If the proceeds of a sale of lands under such an order are impressed with a trust for the payment of debts, the administrator is not thereby estopped from resorting to the statute at law. If relief may be had on that ground, it must be sought in a court of equity: Id.

The insertion of a debt not yet barred by the Statute of Limitations, in a representation of debts made by an administrator to the Orphans' Court, for the purpose of procuring an order to sell lands to pay debts, is not such an acknowledgment as takes such debt out of the statute or as estops the administrator from setting up the bar of the statute against it: Id

MORTGAGE.

Of Chattels Subsequent Mortgagee of same Chattels.-If one gives a mortgage of chattels belonging to another, the oral consent to, or ratification of, such mortgage by the owner, cannot affect the rights of one subsequently taking a mortgage of the same chattels from the owner without notice of such ratification: Maier v. Davis, 57 Wis.

MUNICIPAL CORPORATION. See Surety.

Power of a City to issue Bonds as a donation to a Water-power Company-The City of Ottawa, in Illinois, was incorporated in 1853, and given the ordinary powers of a municipal corporation of that class for local government; in 1869, councils were authorized by ordinance, approved at a city election, to borrow sixty thousand dollars on the bonds of the city, to be " expended in developing the natural advantages of the city for manufacturing purposes." These bonds were donated to a manufacturing company, and sold by them to Eames, and by Eames to Carey for value, but with full knowledge of all facts. Held, that in the absence of express power given to the city to subscribe or donate to such enterprises, the bonds were not valid in the hands of Carey, who took with full knowledge of all the facts: City of Ottawa v. Carey, S. C. U. S., Oct. Term 1882.

*REQUIRED ACTIONS*
A - Determine whether each statement agrees with the case digest, answering yes or no for each and quoting the decisive words of the digest: (i) listing a debt in an administrator's representation to the Orphans' Court takes that debt out of the Statute of Limitations; (ii) the City of Ottawa was incorporated in 1853; (iii) the bonds were held valid in Carey's hands.
B - Continue the case digest on administrators, mortgages and municipal corporations, beginning after its final sentence.
The rows are separate material and have no connection to the case digest.

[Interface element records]
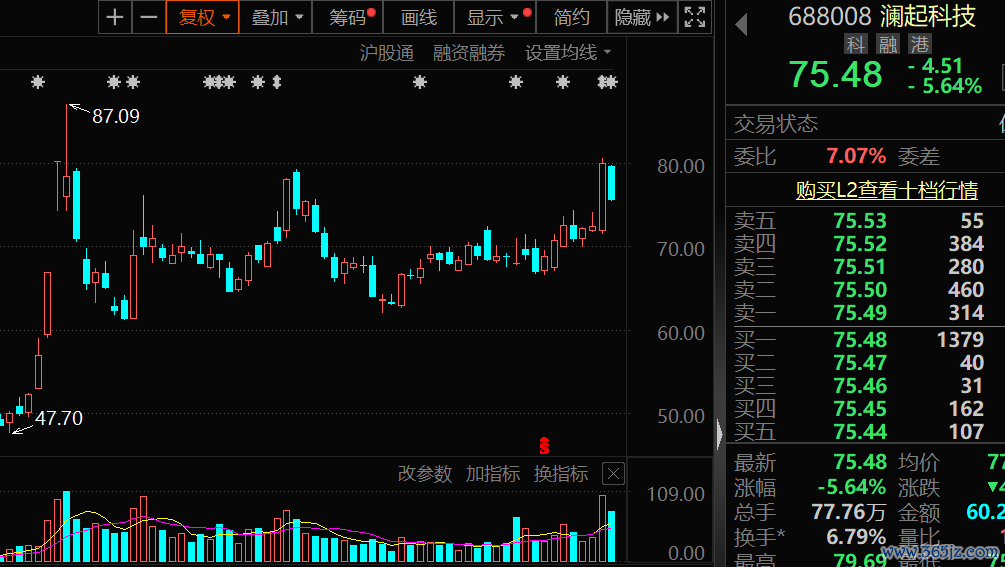1005x567 pixels.
Task: Expand the 显示 display dropdown
Action: [x=494, y=17]
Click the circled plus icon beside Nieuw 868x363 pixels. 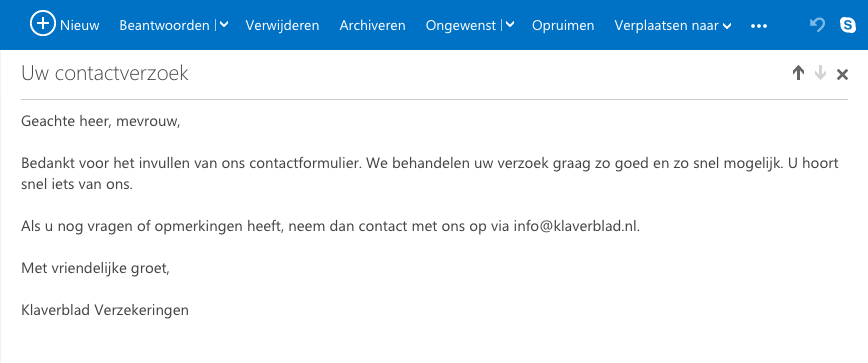pyautogui.click(x=43, y=24)
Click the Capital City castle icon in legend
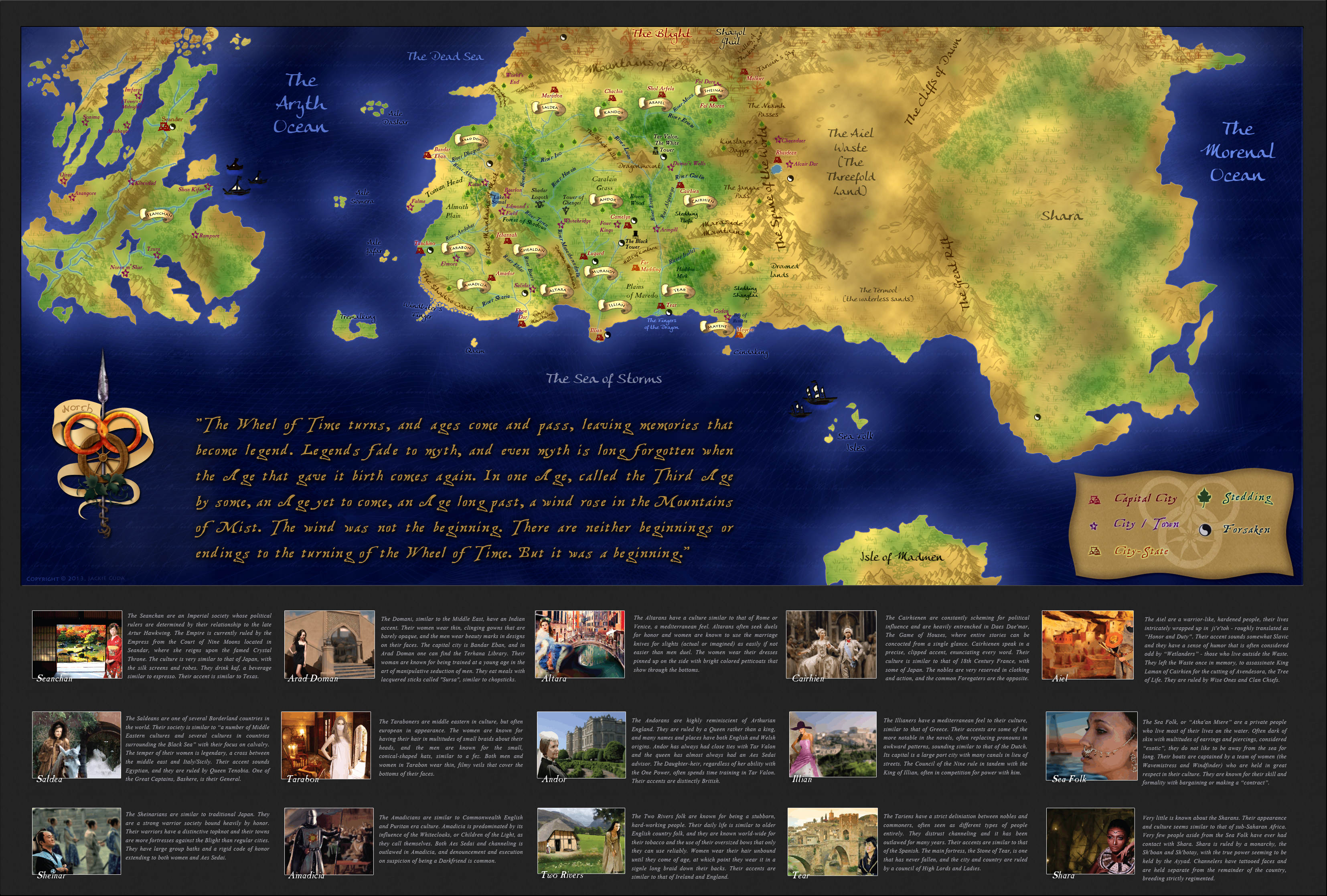 [1094, 500]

*THE RESULTS*
A -
(i) No: "is not such an acknowledgment as takes such debt out of the statute"
(ii) Yes: "The City of Ottawa, in Illinois, was incorporated in 1853"
(iii) No: "the bonds were not valid in the hands of Carey"

B -
In Illinois, under the constitution of the state, the corporate authorities of cities cannot be invested with power to levy and collect taxes except for corporate purposes, hence the city could not borrow money nor issue bonds unless it had the power to pay the same by taxation: Id.

NATIONAL BANK.

NOTARY PUBLIC. See Criminal Law.

OFFICER. See Sheriff.

Town Marshal and Bailiff-A town marshal may be a bailiff. There is nothing incompatible or inconsistent in the exercise of the powers and duties of both offices by the same person. The office of constable cannot be joined with that of sheriff, deputy-sheriff or clerk of the superior court; but the same person may be both a constable and a marshal: Lewis v. Wall, 67 or 68 Geo.

PARTNERSHIP.

Action against Partner for not Accounting.-The rule omnia præsumuntur contra spoliatorem is for wrongdoers, and should not be applied to a case where the failure to perform a duty is due solely to incapacity: Diamond v. Henderson, 47 Wis. 172, distinguished; Knapp v. Edwards, 57 Wis.

So held, in an action for an accounting, by one partner against another who had covenanted to keep correct books of account, but had failed to do so because incompetent, the plaintiff having known such incompetency and having condoned or waived it: Id.

In an action by one partner against another for an accounting, though it appears on the trial that nothing is due to the plaintiff, yet, if the defendant had unreasonably neglected to render an account to which the plaintiff was entitled, the complaint should not be dismissed, but there should be a judgment adjusting the rights of the parties, and the court may, in its discretion, impose the costs upon the defendant: Id.

PLEDGE. See Corporation.

PROCESS.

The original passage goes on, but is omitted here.